The Eden Revelation An Evolutionary Novel David Rosenberg Dr. Rhonda Rosenberg “The greatest enterprise of the mind is the attempted linkage of the sciences and humanities.” E.O. Wilson

E.O. Wilson, Fears of Extinction, and the Avant-Garde

 

For readers intrigued by the avant-garde and by a collage of voices—as in the modern American classics, Spoon River Anthology, Our Town, and The Waste Land—voices also seem to speak from beyond the grave in The Eden Revelation.  Yet this novel is grounded in its characters’ emotional lives as they encounter new ideas.

 

Many readers of the late Harvard biologist E.O. Wilson, especially his bestselling The Diversity of Life, will appreciate this attempted realization of his lifelong ambition to marry the arts and sciences in a creative work.  The Eden Revelation brooks this not only in subject and form but in a literal collaboration between a bestselling, award-winning poet-scholar and an esteemed scientist.  David Rosenberg’s New York Times bestselling translation of the biblical The Book of J underlies the novel’s vision of the Garden of Eden.

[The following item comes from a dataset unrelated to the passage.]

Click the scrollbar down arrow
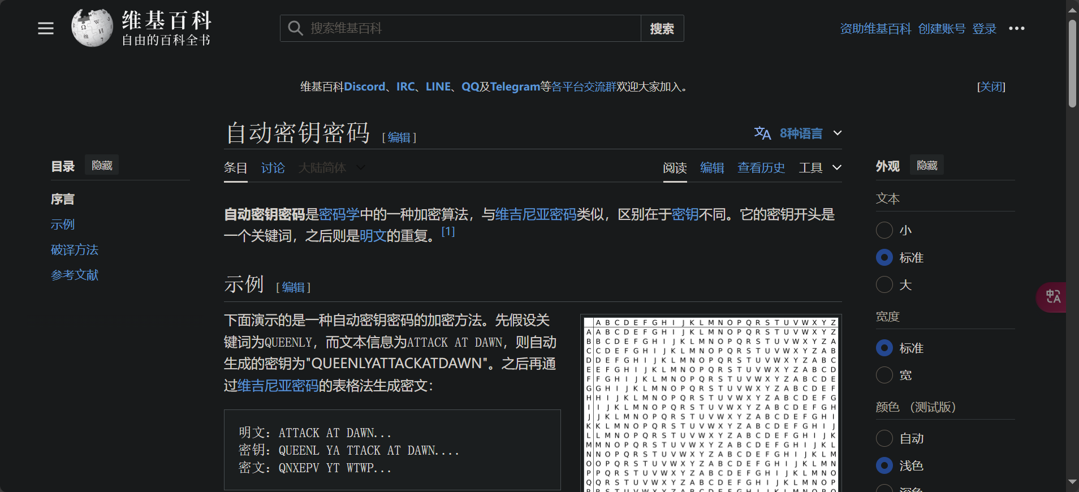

As well, Rosenberg’s literary study of the Kabbalah, Dreams of Being Eaten Alive, underpins a lost manuscript.  Rhonda Rosenberg’s scientific collaborations and her uniquely written papers on disease evolution inform a story of anxious characters in search of stability.  Together, the authors evoke a distant past and a compelling present of anxious relationships.  Humanity’s underlying fears of extinction are brought to the surface.